▶ _Stated problem_:
Copy each of the lines below word for word, in the same order.

*** Data lines

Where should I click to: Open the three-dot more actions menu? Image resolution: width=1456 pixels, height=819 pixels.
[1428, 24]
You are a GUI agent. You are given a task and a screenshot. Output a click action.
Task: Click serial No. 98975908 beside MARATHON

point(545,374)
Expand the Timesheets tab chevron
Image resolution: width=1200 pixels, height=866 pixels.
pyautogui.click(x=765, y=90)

******

▶ _Response_:
Where should I click to: Open the three-dot more actions menu? Image resolution: width=1456 pixels, height=819 pixels.
[1428, 24]
You are a GUI agent. You are given a task and a screenshot. Output a click action.
Task: Click serial No. 98975908 beside MARATHON

point(545,374)
Expand the Timesheets tab chevron
Image resolution: width=1200 pixels, height=866 pixels.
pyautogui.click(x=765, y=90)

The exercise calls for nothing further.